* _TEXT EXCERPT_:
Marketing Attribution for B2B is Essential

02.08.22 // Graham McConnell

In much the same way that accounting reconciles transactions, the best practice for attribution is to constantly (and proactively) reconcile revenue with your marketing touches. The goal of attribution is to optimize your marketing budget allocation so you can focus on the channels that have the biggest impact on conversions; MQLs, SALs, pipeline and revenue. These attribution models are designed not only to provide acknowledgement to marketing efforts, but also to measure the effectiveness of marketing campaigns and channels.

What is B2B Marketing Attribution?

Marketing attribution lets you see how individual channels are performing, how they relate to your overall marketing ROI, and more importantly, make decisions based on the data you can use. By evaluating marketing data and identifying specific channels and activities that have the greatest impact on revenue growth, assets can be optimized to maximize their returns. Attribution models not only provide marketers with credibility, but also help measure the performance of different campaigns and channels.

Marketing attribution solutions when used properly, take the touchpoints that generate the most value, make data-driven budgeting decisions, and most importantly, expand the profitability of your marketing campaigns. Revenue marketers take a broader approach and see attribution as part of the marketing puzzle.

* _EXERCISES_:
1) Repeat the B2B marketing attribution piece word for word from "Marketing attribution lets" to "the marketing puzzle.".
2) Carry on the B2B marketing attribution piece, picking up after its last sentence.
The items that come next are taken from a separate source.

* _Entries on where items appear_:
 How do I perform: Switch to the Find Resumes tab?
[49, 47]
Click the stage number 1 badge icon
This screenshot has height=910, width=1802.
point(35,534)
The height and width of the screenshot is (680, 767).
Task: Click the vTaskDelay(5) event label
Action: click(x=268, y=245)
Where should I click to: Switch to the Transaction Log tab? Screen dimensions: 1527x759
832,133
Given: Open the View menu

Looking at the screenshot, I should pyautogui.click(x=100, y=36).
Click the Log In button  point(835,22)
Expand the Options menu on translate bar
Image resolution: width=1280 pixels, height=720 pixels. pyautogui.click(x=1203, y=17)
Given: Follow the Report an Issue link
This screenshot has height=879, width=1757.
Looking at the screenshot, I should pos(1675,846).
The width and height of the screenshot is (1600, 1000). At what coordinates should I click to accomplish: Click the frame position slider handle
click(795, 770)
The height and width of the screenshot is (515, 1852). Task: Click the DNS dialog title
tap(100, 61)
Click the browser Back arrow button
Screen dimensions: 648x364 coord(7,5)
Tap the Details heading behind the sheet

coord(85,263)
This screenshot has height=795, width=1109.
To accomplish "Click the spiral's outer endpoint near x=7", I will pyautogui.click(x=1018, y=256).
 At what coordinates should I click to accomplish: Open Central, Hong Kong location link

* _ANSWERS TO THE TASKS_:
1)
Marketing attribution lets you see how individual channels are performing, how they relate to your overall marketing ROI, and more importantly, make decisions based on the data you can use. By evaluating marketing data and identifying specific channels and activities that have the greatest impact on revenue growth, assets can be optimized to maximize their returns. Attribution models not only provide marketers with credibility, but also help measure the performance of different campaigns and channels.

Marketing attribution solutions when used properly, take the touchpoints that generate the most value, make data-driven budgeting decisions, and most importantly, expand the profitability of your marketing campaigns. Revenue marketers take a broader approach and see attribution as part of the marketing puzzle.

2)
A marketing platform can help you use attribution data to predict future results, actively helping you optimize your budget allocation to meet your KPIs. Software as a service companies have their own specific needs for a revenue attribution platform. Here’s a typical CEO question: why should I invest more in demand generation rather than hiring three extra sales representatives? To answer this question, you need an attribution model to track the success of your marketing programs in creating opportunities for your business.

In B2B, you can measure attribution at the lead level and at the account level. For B2B marketers, linking all of the marketing touchpoints for a given account is an important part of attribution credit when converting an account.

Measuring B2B marketing is difficult because the purchase cycle of most B2B products is long (3-12 months) and involves multiple decision makers and many touchpoints before any deals are made. During a long B2B sales funnel, a decision maker can tap into many of your marketing efforts.

Finding the right revenue attribution match for your business is just as important has having a process in the first place.

Common Types of Attribution Models


By shortening the entire customer journey to a single interaction, the one-touch attribution model bypasses marketing efforts that impact leads further down the funnel.

It is either first touch, where all the credit goes to whichever channel first brought in the lead or the last touchpoint, whichever channel the lead last engaged with before converting. It’s flawed in that it can be rare in B2B and specific industries that there is only one touch, but it’s also better than nothing.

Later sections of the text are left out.